Sender: linux-kernel-owner@vger.kernel.org
Content-Length: 1310
Lines: 36

On Fri, Aug 25, 2017 at 5:31 PM, Linus Torvalds
<torvalds@linux-foundation.org> wrote:
>
> It made it way more fragile and complicated, having to rewrite things
> so carefully. A simple slab cache would likely be a lot cleaner and
> simpler.

It also turns out that despite all the interfaces, we only really ever
wait on two different bits: PG_locked and PG_writeback.
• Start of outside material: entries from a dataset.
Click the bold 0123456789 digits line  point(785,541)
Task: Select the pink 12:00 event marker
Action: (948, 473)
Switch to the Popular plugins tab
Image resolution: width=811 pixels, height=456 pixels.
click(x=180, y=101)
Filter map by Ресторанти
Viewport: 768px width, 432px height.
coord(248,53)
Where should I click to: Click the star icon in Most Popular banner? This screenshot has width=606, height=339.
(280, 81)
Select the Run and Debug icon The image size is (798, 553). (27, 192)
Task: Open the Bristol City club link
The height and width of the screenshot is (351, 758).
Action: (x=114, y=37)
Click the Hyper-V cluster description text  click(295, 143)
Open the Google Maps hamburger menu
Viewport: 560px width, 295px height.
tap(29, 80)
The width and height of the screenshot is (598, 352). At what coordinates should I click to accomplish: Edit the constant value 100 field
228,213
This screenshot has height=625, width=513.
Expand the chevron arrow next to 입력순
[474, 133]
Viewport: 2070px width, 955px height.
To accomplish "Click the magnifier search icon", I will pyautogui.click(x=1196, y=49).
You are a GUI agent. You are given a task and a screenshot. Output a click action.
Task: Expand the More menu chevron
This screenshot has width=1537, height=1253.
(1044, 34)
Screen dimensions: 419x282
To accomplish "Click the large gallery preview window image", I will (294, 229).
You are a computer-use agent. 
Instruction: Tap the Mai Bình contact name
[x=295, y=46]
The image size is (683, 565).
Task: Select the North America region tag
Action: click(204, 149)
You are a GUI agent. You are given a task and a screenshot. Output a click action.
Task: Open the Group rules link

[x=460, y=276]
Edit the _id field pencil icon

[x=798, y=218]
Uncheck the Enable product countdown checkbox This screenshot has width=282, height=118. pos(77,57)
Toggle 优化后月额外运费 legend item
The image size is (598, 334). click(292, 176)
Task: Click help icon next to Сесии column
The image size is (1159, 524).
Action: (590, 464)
Nothing else.

Even the add_page_wait_queue() thing, which looks oh-so-generic,
really only waits on PG_locked.

And the PG_writeback case never really cares for the "locked" case, so
this incredibly generic interface that allows you to wait on any bit
you want, and has the whole exclusive wait support for getting
exclusive access to the bit really only has three cases:

 - wait for locked exclusive (wake up first waiter when unlocked)

 - wait for locked (wake up all waiters when unlocked)

 - wait for writeback (wake up all waiters when no longer under writeback)

and those last two could probably even share the same queue.

But even without sharing the same queue, we could just do a per-page
allocation for the three queues - and probably that stupiud
add_page_wait_queue() waitqueue too. So no "per-page and per-bit"
thing, just a per-page thing.

I'll try writing that up.

Simplify, simplify, simplify.

               Linus